Political violence in Colombia after the 2016 peace agreement

By November 8, 2019

Using data from Colombia’s Electoral Observation Mission (MOE), a platform which promotes the freedom to exercise civil and political rights, this graphic illustrates the spread of violence against political candidates and pre-candidates in Colombia during the electoral periods for the 2015 and 2019 local elections.

Since the 1940s, Colombia has been no stranger to political violence. Spikes in violence can often be traced back to the conflict with the guerrillas, most notably during the terror campaign conducted in the 1980s and 1990s against the Patriotic Union, the left-wing party associated with the rebels.

Several years after the signing of the 2016 peace agreement between the government and Revolutionary Armed Forces of Colombia, political violence persists.

The 2015 map depicts 34 instances of violence – not including threats – committed between October 27, 2014 and October 25, 2015 against candidates and pre-candidates running in the 2015 local elections. Of these 34 cases, there were 10 murders, 21 attacks, two disappearances and one kidnapping.


Four years later, in the period between October 27, 2018 and October 18, 2019, there were, again, 34 acts of violence against candidates and pre-candidates. Of note, however, is the increase in murders — 16. Further evidence of the escalation of political violence can be found in the number of threats made, which increased from 79 to 102.
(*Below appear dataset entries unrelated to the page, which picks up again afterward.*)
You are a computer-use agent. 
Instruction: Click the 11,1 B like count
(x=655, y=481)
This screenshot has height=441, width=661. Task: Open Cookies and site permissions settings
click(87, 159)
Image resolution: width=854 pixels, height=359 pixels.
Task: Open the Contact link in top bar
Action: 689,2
The perpetrators have been merciless: when Nelson Enrique Gaviria García — candidate to the municipality council of Betania, Antioquia — was shot to death in a taxi, sources say that the assailants that stopped the vehicle fired several bullets at a 14-year-old boy who was also sharing the taxi. In the municipality of Suárez (Cauca), a vehicle carrying mayoral candidate Karina García Sierra and young municipal council candidate Yeison Obando was shot at while it traversed a highway, before being set on fire. In addition to both of the candidates, three local activists and Karina García’s mother were also murdered in the attack.

Essential to the understanding of political violence in Colombia is recognizing its indiscriminate nature. MOE data shows no tendency on a national level to disproportionately target any political party or sector in either electoral period.

MOE data shows no tendency on a national level to disproportionately target any political party or sector in either electoral period.

With the majority of the crimes left unsolved, it is nearly impossible to identify the culprits. Given that so much of the violence occurred outside of territories where armed groups are present, there are suspicions that the responsibility for many of the cases lies elsewhere. Ángela Gómez Vega, an investigator for the MOE, explained to Latin America Reports that the “personal interests of individuals” was more likely to be a motivator behind the attacks than ideological antagonism between political parties.